** Opening Data supplied block **

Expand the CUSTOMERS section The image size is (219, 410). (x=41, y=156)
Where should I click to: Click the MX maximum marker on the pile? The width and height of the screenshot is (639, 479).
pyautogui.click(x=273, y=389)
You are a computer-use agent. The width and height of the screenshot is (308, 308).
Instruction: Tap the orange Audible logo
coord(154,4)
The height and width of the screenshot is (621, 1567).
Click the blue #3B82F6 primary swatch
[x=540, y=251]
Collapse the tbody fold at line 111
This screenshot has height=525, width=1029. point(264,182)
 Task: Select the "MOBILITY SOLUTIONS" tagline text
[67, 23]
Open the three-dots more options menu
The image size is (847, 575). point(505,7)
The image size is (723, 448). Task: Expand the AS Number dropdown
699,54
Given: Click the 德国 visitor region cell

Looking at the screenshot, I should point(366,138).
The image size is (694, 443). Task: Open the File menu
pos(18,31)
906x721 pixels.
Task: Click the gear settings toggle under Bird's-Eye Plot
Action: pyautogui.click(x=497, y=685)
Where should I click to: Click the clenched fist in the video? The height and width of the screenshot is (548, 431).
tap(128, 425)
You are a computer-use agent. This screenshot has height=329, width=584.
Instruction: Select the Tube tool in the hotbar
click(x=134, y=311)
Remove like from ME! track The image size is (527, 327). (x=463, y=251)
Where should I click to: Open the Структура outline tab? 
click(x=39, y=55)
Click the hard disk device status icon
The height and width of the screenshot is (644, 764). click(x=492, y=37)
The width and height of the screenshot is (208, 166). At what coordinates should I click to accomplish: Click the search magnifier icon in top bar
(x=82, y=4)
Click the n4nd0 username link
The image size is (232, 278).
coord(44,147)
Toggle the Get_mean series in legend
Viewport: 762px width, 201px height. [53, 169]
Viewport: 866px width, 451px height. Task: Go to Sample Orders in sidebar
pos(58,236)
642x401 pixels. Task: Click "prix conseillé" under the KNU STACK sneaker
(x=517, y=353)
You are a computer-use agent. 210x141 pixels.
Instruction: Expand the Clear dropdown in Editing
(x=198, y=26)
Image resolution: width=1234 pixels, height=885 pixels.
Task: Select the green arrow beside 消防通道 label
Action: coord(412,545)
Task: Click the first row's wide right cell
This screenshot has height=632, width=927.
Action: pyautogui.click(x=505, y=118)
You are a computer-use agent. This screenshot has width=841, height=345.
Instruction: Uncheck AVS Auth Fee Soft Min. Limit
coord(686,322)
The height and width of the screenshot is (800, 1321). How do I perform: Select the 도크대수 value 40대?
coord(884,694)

** Closing Data supplied block **

**Problem details**
Print, without alteration, only the lines above between the one holding "The image size is (694, 443)." and the one holding "Task: Click the first row's wide right cell", inclusive.

**Result of the exercise**
The image size is (694, 443). Task: Open the File menu
pos(18,31)
906x721 pixels.
Task: Click the gear settings toggle under Bird's-Eye Plot
Action: pyautogui.click(x=497, y=685)
Where should I click to: Click the clenched fist in the video? The height and width of the screenshot is (548, 431).
tap(128, 425)
You are a computer-use agent. This screenshot has height=329, width=584.
Instruction: Select the Tube tool in the hotbar
click(x=134, y=311)
Remove like from ME! track The image size is (527, 327). (x=463, y=251)
Where should I click to: Open the Структура outline tab? 
click(x=39, y=55)
Click the hard disk device status icon
The height and width of the screenshot is (644, 764). click(x=492, y=37)
The width and height of the screenshot is (208, 166). At what coordinates should I click to accomplish: Click the search magnifier icon in top bar
(x=82, y=4)
Click the n4nd0 username link
The image size is (232, 278).
coord(44,147)
Toggle the Get_mean series in legend
Viewport: 762px width, 201px height. [53, 169]
Viewport: 866px width, 451px height. Task: Go to Sample Orders in sidebar
pos(58,236)
642x401 pixels. Task: Click "prix conseillé" under the KNU STACK sneaker
(x=517, y=353)
You are a computer-use agent. 210x141 pixels.
Instruction: Expand the Clear dropdown in Editing
(x=198, y=26)
Image resolution: width=1234 pixels, height=885 pixels.
Task: Select the green arrow beside 消防通道 label
Action: coord(412,545)
Task: Click the first row's wide right cell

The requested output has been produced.